• **To do**
Quote exactly and only this range of lines in the data below: the line that holds "The height and width of the screenshot is (462, 867)." to the line that holds "The image size is (522, 346).", both included.

• **Dataset entries**

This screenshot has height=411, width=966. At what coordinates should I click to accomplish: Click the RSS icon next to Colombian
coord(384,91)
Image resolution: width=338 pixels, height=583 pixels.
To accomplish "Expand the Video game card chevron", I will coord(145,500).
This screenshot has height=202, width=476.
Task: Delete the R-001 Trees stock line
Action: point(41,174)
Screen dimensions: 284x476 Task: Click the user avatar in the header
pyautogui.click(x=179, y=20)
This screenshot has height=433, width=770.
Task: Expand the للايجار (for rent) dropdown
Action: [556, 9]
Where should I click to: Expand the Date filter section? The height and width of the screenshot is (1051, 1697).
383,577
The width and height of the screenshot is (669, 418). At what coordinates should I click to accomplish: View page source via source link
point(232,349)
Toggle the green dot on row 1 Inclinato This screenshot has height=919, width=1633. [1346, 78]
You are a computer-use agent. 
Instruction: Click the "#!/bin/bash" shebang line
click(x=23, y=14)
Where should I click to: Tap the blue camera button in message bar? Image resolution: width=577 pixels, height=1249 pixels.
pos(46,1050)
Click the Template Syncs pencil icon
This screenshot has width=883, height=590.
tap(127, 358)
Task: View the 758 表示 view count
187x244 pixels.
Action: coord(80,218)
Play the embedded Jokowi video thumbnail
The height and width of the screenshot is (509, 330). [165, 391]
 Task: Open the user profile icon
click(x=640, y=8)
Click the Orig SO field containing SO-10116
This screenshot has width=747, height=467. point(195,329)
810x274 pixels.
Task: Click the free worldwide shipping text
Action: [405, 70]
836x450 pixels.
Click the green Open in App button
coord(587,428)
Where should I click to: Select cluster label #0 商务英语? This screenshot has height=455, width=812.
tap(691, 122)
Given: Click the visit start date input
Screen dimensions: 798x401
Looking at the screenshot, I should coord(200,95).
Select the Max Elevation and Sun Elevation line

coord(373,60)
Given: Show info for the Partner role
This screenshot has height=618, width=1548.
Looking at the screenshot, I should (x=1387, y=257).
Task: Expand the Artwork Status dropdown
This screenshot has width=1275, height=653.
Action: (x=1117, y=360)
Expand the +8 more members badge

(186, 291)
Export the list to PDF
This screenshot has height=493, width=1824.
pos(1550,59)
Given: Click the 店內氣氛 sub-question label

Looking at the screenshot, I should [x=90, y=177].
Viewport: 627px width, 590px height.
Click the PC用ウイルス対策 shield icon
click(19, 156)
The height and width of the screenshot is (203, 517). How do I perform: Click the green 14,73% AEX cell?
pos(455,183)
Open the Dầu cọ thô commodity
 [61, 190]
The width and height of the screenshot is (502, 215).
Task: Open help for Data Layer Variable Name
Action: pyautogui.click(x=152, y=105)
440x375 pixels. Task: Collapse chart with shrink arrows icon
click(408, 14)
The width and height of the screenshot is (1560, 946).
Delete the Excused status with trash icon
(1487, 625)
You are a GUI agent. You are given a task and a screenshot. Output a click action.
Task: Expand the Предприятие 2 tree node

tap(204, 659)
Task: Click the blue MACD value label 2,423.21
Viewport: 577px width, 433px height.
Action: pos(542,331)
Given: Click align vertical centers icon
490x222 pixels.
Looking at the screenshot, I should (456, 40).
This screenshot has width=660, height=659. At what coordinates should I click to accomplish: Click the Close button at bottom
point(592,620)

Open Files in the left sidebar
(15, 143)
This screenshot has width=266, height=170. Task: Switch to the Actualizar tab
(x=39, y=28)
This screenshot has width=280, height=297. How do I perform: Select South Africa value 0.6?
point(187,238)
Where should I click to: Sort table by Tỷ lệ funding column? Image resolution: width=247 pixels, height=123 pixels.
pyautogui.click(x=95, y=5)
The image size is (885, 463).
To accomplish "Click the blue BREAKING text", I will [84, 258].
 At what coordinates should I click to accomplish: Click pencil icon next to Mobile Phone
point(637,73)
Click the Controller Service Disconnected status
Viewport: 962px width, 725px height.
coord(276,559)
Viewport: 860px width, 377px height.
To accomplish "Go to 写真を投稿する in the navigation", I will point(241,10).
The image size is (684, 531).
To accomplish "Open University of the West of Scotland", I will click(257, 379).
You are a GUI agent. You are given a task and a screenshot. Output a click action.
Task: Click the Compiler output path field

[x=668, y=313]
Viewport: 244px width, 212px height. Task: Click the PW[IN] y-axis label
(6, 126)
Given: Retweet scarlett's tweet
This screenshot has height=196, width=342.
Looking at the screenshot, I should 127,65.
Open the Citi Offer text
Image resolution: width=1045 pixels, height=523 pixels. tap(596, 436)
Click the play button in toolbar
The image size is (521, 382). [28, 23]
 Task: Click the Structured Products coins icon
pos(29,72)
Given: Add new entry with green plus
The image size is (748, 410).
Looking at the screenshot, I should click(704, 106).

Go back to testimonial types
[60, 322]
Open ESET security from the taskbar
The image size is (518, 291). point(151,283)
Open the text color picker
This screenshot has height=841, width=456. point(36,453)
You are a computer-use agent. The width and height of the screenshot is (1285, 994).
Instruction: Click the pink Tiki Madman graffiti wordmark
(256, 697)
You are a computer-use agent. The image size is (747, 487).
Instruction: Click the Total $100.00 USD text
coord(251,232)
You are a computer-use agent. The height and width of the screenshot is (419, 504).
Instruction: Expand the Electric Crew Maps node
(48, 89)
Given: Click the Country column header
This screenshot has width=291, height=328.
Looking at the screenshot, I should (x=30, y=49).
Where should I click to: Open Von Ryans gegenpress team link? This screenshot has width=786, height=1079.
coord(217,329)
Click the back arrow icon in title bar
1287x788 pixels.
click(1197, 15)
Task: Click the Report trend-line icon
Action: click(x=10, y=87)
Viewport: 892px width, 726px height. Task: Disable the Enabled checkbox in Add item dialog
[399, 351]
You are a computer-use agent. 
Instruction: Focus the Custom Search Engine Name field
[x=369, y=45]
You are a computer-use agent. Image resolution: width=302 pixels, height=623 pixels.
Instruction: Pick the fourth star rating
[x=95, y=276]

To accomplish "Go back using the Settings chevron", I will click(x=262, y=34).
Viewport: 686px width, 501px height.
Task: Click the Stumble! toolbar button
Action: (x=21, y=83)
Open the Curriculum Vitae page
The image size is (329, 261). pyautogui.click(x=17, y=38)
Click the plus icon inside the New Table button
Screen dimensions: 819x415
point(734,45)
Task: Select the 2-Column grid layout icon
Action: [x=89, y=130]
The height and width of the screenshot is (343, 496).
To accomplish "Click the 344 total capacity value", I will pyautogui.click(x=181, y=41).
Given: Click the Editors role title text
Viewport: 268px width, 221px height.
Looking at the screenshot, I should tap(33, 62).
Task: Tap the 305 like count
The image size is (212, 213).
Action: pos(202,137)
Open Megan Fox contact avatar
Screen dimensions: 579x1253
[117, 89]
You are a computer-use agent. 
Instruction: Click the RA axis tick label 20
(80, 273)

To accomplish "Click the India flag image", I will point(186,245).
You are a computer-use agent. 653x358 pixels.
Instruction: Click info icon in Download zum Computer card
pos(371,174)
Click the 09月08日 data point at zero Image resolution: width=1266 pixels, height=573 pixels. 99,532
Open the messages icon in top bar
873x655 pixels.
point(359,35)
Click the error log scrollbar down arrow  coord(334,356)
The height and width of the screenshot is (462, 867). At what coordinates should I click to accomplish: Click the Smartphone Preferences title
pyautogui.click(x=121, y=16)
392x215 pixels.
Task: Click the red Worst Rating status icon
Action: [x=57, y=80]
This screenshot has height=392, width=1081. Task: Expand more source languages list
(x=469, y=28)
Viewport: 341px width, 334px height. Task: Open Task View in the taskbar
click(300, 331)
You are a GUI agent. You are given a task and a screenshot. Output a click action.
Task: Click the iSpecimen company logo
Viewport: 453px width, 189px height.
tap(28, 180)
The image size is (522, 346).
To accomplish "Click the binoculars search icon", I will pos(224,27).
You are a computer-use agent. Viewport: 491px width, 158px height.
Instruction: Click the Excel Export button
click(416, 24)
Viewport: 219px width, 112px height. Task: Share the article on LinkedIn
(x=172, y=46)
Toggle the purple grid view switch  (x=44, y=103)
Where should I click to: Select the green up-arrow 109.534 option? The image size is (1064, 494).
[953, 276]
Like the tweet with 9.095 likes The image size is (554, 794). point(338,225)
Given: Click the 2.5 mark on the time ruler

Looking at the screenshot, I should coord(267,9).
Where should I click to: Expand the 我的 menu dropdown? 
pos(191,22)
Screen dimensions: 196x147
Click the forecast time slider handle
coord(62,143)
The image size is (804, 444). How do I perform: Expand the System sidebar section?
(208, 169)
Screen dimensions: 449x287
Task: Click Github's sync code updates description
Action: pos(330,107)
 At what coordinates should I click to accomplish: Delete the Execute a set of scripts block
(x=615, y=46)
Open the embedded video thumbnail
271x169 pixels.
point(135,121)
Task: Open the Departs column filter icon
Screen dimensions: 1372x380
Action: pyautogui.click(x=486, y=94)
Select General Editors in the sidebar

• **Written reply**
The height and width of the screenshot is (462, 867). At what coordinates should I click to accomplish: Click the Smartphone Preferences title
pyautogui.click(x=121, y=16)
392x215 pixels.
Task: Click the red Worst Rating status icon
Action: [x=57, y=80]
This screenshot has height=392, width=1081. Task: Expand more source languages list
(x=469, y=28)
Viewport: 341px width, 334px height. Task: Open Task View in the taskbar
click(300, 331)
You are a GUI agent. You are given a task and a screenshot. Output a click action.
Task: Click the iSpecimen company logo
Viewport: 453px width, 189px height.
tap(28, 180)
The image size is (522, 346).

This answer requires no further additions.